One of the promising ideas that arose from this field is the superconducting two-photon gain (STPG). In STPG, superconducting Cooper-pairs, injected into the semiconductor using the proximity effect, recombine with normal holes as part of a fully stimulated two-photon emission process in a waveguide structure. STPG enables new directions in fundamental physics as well as in quantum technologies, owing to its potential for highly efficient two-photon amplification process, comparable to the first-order process of one-photon gain with merely picojoule-scale seed energy pulse. Nevertheless, practical aspects of its realization have not been studied before.
In this study, we harness superconductivity along with plasmonic phenomena to adapt and enable an enhanced version of the two-photon gain process, being utilized in various fields of science and technology, for modern nanoscale devices.

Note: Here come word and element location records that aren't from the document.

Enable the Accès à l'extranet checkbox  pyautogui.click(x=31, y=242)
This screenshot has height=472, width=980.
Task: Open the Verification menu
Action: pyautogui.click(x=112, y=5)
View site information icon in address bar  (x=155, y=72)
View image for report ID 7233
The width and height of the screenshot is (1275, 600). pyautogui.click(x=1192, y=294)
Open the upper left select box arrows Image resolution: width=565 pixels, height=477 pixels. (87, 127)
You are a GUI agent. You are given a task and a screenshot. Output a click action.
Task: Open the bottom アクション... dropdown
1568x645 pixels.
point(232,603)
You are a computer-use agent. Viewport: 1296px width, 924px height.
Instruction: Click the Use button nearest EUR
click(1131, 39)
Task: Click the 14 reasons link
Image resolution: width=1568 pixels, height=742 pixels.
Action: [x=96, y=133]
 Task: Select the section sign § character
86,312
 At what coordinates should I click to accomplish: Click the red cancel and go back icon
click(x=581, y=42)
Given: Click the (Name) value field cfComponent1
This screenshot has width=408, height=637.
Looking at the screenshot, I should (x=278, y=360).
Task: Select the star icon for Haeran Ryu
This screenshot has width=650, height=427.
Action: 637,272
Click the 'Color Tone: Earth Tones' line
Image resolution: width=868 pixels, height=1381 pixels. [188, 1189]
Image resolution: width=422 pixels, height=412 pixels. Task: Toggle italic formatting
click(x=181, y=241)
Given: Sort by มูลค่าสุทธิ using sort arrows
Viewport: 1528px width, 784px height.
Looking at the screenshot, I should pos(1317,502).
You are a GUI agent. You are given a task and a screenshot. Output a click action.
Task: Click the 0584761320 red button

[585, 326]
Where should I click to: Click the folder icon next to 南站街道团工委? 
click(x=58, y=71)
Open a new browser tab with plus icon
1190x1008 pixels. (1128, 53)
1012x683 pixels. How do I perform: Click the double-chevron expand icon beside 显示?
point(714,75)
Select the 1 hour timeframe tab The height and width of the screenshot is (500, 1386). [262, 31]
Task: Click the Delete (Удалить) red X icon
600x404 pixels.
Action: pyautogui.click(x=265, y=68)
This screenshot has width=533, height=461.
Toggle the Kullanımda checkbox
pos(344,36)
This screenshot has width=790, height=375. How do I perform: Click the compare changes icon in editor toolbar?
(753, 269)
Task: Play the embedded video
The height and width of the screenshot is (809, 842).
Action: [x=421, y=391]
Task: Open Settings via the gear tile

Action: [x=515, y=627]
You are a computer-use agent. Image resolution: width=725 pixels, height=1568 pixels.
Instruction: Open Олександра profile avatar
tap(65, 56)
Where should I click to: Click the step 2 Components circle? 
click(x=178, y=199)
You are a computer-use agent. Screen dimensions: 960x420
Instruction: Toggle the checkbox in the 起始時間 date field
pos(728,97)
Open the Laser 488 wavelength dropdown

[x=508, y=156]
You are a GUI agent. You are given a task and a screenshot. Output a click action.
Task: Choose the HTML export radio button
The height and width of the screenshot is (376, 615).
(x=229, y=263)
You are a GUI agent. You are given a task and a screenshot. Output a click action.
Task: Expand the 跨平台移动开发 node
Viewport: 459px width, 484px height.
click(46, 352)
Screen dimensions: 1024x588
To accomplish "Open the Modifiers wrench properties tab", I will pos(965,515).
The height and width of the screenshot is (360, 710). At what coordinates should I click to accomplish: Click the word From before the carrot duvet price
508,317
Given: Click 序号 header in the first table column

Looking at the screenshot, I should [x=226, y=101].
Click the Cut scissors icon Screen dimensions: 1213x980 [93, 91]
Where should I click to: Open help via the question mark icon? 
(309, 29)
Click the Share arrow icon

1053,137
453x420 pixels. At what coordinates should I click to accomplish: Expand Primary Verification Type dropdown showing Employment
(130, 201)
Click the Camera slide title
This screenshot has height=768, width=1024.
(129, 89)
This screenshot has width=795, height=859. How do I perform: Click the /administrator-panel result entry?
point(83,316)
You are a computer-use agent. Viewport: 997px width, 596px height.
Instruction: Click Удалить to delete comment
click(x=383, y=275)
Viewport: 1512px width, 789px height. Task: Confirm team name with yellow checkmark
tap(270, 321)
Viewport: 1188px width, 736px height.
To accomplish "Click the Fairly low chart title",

As Cooper-pair based gain active region is restricted to the superconductor-semiconductor interface, it limits the two-photon gain process potential. Especially in conventional dielectric waveguide structures, due to the small overlap with their transverse mode, characterized by a peak intensity far from the superconductor interface. By using the superconductor layer as part of a plasmonic waveguide structure, in addition to being the Cooper-pair source, we theoretically demonstrate three-orders of magnitude enhancement of the STPG coefficient, due to photon confinement, in comparison with the superconductor-based dielectric waveguide structure. We further study the effects of carrier concentration levels on the waveguide transverse modal power confinement in the Cooper-pair based active-region and the modal gain parameters. Showing that STPG produced in a plasmonic waveguide increases with carrier concentration and hence meets practical device requirements.
Aiming to provide evidence and measurements of the STPG process, an experiment was conducted with preliminary results. Devices for the experiment were prepared as Nb based plasmonic waveguides, on top of an In0.53Ga0.47As PN-junction stack with heavily doped n-type layer. A femto-second pulsed laser source was used to excite the plasmonic modes via various grating coupler nano-patterns that were engraved in the Nb with focused ion-beam. Using confocal optical system with high magnification and near diffraction-limit spot illumination, the desired surface plasmon polariton mode on the Nb-InGaAs interface was observed.
Our results pave the way for realization of efficient two-photon amplification in nanoscale devices and offer opportunities in the fields of pulse design, nonlinear photonics and quantum optics.